Clara’s hand is in his underpants. Her hair cascades across his face. Oh sir, I see you’re frozen quite stiff, says her mouth. Her thighs are hot and her belly deep and his penis thrusts.

*   *   *

The refrigerator resumes humming, the electricity has come back on. Clara sniffs at the package, switches on the light, the package crackles as her fingers open the coffee, she holds a coffee bean up to his birthmark, are you coming from work, she asks, the coffee grinder cuts off her voice. The flame licks at the pot, the water starts to bubble. She drops three spoonfuls of coffee into the water without wetting the spoon. The spoon handle clinks against the stove, could you ever do anything to Adina, she asks. The coffee rises and foams, Clara skims off some of the foam with the spoon. What do you mean, he asks. She lets a little foam into each of the two cups. What do you mean, he asks. The foam in the spoon is as bright as sand. Could you ever poison Adina, she asks, lifting the pot from the stove.

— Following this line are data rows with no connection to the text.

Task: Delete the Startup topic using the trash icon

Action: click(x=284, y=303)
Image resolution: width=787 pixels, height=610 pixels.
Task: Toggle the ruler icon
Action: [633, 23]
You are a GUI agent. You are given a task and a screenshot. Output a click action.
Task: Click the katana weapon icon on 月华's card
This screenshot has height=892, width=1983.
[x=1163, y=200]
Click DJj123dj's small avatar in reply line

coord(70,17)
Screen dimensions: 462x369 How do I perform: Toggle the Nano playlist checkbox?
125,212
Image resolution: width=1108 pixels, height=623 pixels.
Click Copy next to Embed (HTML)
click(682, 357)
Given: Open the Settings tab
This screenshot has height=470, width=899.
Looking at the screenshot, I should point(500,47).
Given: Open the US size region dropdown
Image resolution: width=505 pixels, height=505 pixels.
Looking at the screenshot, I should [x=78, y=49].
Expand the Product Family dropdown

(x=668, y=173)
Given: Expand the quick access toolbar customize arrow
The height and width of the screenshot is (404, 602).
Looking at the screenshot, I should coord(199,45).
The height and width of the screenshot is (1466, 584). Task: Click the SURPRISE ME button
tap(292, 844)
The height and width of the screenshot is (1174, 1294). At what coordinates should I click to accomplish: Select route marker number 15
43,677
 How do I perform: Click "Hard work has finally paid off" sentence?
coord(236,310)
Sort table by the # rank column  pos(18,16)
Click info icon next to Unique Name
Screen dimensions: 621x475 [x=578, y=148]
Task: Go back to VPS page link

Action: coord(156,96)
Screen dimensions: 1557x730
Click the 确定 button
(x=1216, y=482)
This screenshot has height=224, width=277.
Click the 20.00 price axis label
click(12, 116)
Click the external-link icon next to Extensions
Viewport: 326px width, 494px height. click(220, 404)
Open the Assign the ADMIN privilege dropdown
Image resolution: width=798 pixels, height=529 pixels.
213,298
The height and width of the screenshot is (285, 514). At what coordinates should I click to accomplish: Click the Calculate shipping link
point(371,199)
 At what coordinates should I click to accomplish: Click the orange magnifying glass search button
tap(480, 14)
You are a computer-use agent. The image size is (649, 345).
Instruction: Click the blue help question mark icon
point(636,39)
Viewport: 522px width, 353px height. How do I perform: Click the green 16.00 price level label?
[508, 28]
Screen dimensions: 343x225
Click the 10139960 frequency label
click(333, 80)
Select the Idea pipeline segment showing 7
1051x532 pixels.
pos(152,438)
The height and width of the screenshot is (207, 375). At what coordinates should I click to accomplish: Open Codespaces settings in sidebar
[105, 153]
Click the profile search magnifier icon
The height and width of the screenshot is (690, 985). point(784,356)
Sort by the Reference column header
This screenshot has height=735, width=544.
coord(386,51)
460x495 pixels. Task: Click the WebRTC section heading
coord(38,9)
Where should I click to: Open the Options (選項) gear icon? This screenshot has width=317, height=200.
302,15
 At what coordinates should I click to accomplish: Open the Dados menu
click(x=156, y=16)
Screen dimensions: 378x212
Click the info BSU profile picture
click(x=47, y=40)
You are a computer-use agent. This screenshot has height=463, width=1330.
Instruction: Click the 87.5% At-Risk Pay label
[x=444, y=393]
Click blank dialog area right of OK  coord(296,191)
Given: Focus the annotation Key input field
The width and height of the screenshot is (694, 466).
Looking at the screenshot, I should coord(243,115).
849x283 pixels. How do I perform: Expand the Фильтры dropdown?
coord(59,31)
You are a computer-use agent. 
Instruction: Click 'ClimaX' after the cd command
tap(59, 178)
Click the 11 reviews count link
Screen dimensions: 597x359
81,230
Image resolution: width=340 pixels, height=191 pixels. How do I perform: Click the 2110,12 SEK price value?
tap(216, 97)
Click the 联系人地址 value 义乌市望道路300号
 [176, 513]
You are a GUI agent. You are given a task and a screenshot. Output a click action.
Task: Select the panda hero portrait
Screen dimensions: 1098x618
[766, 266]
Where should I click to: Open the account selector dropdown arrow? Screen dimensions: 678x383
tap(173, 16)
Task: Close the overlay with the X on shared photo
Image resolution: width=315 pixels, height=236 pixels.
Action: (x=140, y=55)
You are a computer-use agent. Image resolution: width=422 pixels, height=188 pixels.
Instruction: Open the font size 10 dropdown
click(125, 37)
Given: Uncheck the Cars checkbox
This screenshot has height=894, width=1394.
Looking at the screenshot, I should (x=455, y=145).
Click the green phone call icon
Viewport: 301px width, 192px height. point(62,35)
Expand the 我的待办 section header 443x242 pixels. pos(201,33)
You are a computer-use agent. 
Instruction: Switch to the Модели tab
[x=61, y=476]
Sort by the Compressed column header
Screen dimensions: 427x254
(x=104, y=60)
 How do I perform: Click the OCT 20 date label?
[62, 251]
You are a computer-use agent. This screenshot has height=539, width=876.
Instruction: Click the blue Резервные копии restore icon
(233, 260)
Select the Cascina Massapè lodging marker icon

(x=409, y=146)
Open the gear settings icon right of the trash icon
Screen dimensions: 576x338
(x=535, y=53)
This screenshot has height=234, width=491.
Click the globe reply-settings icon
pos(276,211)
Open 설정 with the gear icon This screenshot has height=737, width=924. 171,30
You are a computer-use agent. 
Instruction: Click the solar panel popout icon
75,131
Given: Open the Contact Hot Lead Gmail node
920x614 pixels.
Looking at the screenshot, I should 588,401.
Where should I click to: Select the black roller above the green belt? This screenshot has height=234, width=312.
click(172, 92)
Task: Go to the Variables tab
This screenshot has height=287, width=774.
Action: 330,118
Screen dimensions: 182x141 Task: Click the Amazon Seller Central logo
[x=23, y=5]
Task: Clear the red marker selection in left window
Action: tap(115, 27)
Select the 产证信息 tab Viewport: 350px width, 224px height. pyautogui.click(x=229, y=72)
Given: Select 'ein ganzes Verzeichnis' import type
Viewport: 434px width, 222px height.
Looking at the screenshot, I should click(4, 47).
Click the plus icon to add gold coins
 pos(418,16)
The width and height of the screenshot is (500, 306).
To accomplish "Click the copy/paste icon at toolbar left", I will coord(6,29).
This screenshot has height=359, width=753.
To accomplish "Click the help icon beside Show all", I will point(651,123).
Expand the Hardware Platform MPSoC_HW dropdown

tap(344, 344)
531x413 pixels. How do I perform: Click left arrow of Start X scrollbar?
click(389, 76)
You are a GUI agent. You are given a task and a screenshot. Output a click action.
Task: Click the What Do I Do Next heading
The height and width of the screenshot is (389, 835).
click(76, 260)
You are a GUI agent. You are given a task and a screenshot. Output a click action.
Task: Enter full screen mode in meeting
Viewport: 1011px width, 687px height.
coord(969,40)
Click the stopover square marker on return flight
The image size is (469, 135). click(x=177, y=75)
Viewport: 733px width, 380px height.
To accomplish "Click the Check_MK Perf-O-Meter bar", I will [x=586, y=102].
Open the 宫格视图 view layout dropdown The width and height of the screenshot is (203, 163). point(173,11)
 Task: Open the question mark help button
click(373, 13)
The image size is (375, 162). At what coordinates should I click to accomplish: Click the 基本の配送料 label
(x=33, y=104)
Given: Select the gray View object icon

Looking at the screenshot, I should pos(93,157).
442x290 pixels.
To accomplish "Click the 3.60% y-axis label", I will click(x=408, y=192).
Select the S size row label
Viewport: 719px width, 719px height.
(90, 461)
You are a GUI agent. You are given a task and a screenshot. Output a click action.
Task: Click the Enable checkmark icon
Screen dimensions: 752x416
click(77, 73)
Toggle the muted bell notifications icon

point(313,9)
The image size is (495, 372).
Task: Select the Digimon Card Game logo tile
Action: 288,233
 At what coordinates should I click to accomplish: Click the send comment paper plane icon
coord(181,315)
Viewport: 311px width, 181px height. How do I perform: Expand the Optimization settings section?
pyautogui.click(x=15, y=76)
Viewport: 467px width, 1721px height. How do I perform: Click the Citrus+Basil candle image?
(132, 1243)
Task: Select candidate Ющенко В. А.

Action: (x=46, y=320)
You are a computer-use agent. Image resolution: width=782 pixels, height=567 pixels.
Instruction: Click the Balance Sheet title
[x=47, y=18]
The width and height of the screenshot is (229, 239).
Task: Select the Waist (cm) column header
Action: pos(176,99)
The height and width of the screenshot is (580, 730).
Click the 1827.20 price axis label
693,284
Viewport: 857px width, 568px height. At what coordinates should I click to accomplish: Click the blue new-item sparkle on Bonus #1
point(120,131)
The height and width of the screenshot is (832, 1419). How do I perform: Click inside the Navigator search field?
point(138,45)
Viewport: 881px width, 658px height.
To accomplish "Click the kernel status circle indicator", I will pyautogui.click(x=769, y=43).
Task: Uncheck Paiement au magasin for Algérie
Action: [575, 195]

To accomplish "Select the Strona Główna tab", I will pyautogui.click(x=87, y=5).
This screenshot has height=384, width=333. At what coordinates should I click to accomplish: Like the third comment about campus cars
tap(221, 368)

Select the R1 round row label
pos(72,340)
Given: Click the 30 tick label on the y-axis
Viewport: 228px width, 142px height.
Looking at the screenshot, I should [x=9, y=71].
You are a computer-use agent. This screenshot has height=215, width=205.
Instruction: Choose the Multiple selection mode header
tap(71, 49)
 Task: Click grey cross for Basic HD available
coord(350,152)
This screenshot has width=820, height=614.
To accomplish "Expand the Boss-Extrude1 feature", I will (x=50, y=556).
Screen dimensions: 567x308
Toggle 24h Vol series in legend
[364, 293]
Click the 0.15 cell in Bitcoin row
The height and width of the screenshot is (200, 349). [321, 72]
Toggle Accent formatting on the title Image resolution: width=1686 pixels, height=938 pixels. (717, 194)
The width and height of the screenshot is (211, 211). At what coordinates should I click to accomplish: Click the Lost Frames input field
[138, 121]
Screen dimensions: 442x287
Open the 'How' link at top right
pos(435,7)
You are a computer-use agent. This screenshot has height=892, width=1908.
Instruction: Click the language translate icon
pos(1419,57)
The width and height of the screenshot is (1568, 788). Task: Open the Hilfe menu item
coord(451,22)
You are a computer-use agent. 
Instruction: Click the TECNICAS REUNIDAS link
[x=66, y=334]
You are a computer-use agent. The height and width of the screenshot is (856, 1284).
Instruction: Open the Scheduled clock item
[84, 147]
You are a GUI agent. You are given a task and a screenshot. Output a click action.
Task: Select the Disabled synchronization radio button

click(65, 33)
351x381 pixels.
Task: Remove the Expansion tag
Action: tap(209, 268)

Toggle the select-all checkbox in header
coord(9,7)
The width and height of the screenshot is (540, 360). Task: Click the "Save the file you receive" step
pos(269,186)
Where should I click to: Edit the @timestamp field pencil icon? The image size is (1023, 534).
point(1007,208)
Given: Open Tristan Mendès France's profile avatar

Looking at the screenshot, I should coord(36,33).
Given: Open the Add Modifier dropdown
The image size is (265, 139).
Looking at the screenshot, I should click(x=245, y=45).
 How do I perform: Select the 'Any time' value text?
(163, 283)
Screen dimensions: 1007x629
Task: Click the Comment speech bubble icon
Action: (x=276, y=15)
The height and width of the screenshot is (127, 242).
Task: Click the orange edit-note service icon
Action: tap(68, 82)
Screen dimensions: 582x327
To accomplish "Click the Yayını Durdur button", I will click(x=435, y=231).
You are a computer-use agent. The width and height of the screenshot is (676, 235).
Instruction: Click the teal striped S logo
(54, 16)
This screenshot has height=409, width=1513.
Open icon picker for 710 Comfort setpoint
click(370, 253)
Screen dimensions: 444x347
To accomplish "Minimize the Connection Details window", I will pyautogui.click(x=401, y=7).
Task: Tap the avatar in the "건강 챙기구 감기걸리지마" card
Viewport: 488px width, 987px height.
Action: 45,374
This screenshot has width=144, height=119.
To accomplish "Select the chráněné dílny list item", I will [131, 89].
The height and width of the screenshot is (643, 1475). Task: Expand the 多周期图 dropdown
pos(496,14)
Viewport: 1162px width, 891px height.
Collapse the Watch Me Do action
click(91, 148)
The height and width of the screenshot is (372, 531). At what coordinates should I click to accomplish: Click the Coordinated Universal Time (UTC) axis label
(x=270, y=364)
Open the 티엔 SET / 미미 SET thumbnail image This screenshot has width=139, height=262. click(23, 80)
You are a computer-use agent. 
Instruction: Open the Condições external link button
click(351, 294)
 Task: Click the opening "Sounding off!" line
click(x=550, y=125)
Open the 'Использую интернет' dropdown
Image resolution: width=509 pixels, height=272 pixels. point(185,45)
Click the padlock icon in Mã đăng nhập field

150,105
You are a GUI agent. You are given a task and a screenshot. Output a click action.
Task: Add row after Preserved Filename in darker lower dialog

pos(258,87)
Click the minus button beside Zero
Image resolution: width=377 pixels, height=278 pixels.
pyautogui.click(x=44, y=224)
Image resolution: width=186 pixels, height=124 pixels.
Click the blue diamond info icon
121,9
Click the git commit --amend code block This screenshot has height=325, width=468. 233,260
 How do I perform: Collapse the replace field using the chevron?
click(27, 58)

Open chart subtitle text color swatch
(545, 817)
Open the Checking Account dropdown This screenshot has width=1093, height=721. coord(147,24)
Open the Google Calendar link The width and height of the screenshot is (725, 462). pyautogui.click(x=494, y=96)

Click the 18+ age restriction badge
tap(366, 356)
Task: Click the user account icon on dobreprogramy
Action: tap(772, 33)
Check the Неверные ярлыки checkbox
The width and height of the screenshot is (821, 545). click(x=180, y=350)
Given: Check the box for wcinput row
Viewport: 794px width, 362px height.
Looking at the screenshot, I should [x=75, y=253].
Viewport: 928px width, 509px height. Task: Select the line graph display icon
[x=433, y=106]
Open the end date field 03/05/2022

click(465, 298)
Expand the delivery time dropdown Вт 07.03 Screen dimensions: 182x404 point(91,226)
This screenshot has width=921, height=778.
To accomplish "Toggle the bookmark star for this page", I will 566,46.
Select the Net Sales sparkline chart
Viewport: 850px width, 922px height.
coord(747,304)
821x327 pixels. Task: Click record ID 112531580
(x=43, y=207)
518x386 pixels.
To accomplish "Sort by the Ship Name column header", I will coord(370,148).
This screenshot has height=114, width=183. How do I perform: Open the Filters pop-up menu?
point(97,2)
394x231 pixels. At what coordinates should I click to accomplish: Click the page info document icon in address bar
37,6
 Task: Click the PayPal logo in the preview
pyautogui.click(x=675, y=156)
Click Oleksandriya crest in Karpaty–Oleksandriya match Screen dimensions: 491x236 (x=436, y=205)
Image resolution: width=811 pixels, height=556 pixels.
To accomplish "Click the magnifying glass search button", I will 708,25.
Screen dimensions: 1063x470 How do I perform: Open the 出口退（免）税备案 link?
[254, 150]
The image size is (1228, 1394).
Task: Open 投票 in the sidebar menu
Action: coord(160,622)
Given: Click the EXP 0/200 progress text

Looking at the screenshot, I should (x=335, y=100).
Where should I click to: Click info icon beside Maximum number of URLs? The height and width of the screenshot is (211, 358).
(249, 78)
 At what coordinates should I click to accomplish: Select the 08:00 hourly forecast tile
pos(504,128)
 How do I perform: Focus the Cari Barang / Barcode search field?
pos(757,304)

A black thread of coffee trickles into the foam. No, he says. The foam rises up to the cup handles. Because she’s my friend, says Clara. He carries the cups to the table, outside the window the pants are fluttering in the wind. That’s one reason, he says, picking up a sugar cube, what is she after anyway, doesn’t she realize where she’s living. She’s not after anything, she simply says things because she’s angry, says Clara. The sugar cube tears the layer of foam and sinks into the cup.

*   *   *

Whenever my father got angry, says Pavel, he just turned silent. You couldn’t argue with him. He would go for days without saying a word. It made my mother furious. Once she dragged him away from the table and pressed his face against the mirror and shook him by the hair. Just take a look at yourself, she screamed, but he didn’t even blink. As if his eyes went straight through the mirror without seeing his own reflection. His face became a stone. And when she let go of his hair his head sprang back. Then my father did look in the mirror and saw me standing there. In a very quiet voice he said, always pay attention to a person’s tongue because every person carries red hot coals in his mouth. And one angry word can ruin more in one breath than two feet can trample over an entire lifetime. Pavel’s spoon clinks against his cup.

You choose who you’re going to pick on, says Clara, but they just say out loud what all of us think, including you. He stirs his coffee, the foam floats onto the rim. We’re all victims, he says. His lighter clicks, he holds the flame for her, she pulls the ashtray from the edge of the table close to her hand. You ask what Adina’s after, says Clara, what do you think she’s after, she wants to live.

Clara rolls the cigarette in her hand. He sips the coffee, sees her eyes above the rim of the cup. What are you going to do with the person who finally shoots Ceaușescu, she asks. She swallows her breath without exhaling the smoke.

Pavel has a knot in his throat and coffee grounds on his tongue. That depends, he says. On what, she asks. He doesn’t answer.

Clara stands by the window, sees the pants fluttering and the ball stuck in the fork of the tree, the green ball that had been hidden by the swaying foliage all summer long. And had remained wedged there for two bare winters because no child dared climb up the smooth trunk onto the thin branches.